Vulnerabilities Silver knife dipped in lamb’s blood
Appearance Humanoid with tattooed skin.
Episode(s) 2.20 What Is and What Should Never Be
6.01 Exile On Main St.
6.10 Caged Heat

Djinn in Supernatural

Djinn are humanoid creatures that have tattooed skin and feed on human blood. They prefer to live in large ruins with a lot of places to hide.[1] They have the ability to read minds and poison their victims with a touch, and their poison can cause reality-altering hallucinations that leave a person in a coma-like state while the djinn feeds on their blood over a long period of time.[1][2] Djinn can also use their poison to kill a victim quickly.[2] They are best classified as genies and share the same characteristics, but with a little twist: instead of granting wishes, they send their victims into a fantasy universe.[1] Either their eyes and hands glow blue when they access their powers,[1] or their tattoos move and extend down their arms.[2]

Powers and Abilities

Djinn:

  • Can poison others with a touch. Their poison causes hallucinations which the Djinn can control.[1] In large doses, it can cause death.[2]
  • Can read minds.[1]

Weaknesses

  • Silver and lamb's blood. A silver knife dipped in lamb's blood can kill a Djinn.[1]


Appearances

2.20 What Is and What Should Never Be

Dean and Sam are tracking a Djinn, and when Sam tells Dean that, according to his research, they live in "ruins, usually –- the bigger, the better," Dean recalls a warehouse that he passed a while back and decides to investigate it on his own. In the warehouse, Dean finds the Djinn but is overpowered and poisoned. After he is poisoned, he finds himself in a Wish Verse based on his innermost desire for his mother not to have been killed when he was a child. In this alternate reality, Dean and Sam are not hunters, and so have not become close. Dean wants to believe that the djinn granted his wish, but becomes convinced that he is only dreaming. He wakes himself up by killing himself inside the vision, and when he returns to reality he is bound and weak. Sam is there trying to wake him, and starts to cut him down before being attacked by the Djinn. Dean manages to break free and stab the Djinn with a silver knife dipped in lamb’s blood, killing it.

6.01 Exile On Main St.

Djinn are hunting Dean and Sam to take revenge for the Djinn the brothers killed 5 years ago. Now, however, they are not "cave-dwelling hermits" but are able to pass as human. They still have prominent tattoos that can now move across their skin.

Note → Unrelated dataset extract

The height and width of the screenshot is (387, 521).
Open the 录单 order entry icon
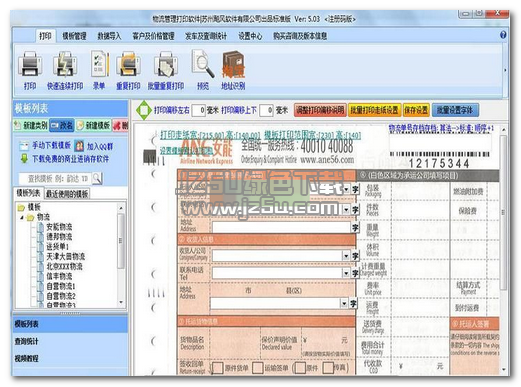point(99,63)
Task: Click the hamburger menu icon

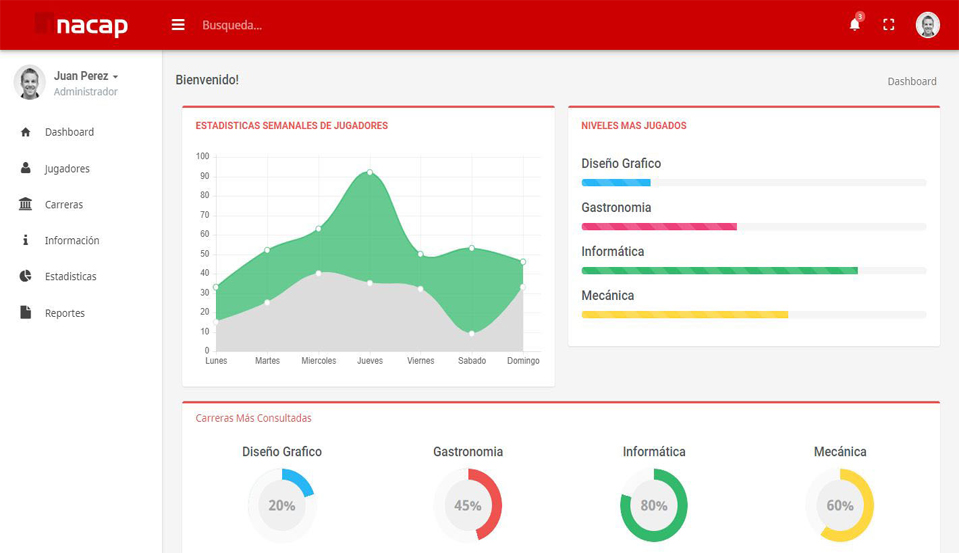Action: (178, 25)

When Dean is poisoned by a Djinn who is posing as a waitress called Brigitta, he starts to hallucinate his worst fears including the return of Azazel. He is saved by Sam, who has obtained an antidote to the Djinn's poison from Samuel Campbell. After getting Lisa and Ben to safety, Dean and Sam act as bait for the Djinn. When his neighbor Sid and his wife are killed, Dean is also attacked, and again is poisoned. Sam and his grandfather defeat the Djinn.

Previously, Djinn captured victims by creating high realistic hallucinations that 'fulfilled' wishes, and then kept the victims alive to feed on them over time. Also, when attacked by a Djinn the first time, Dean was able to wake himself up out of the hallucination. These new Djinn cause nightmaric visions that torture the victims. In this case, an antidote is required or else the sufferer dies quickly.

6.10 Caged Heat

Sam, Dean, Castiel, and Meg encounter the djinn Brigitta in Crowley's monster jail. She is chained in a cell, and seems terrified. She begs them to free her, but there is no time.

Later Crowley comes to her cell, and she backs away from him fearfully.


Djinn in Lore

More commonly known as a genie, djinn are a race of supernatural creatures dating back to Arabian mythology.[3] According to the Qu'ran, the Djinn were created by Allah from a smokeless fire.[4] The focus in Western culture has been on the djinn or genie's ability to grant wishes, which originated in the tales from The Book of One Thousand and One Nights.[5]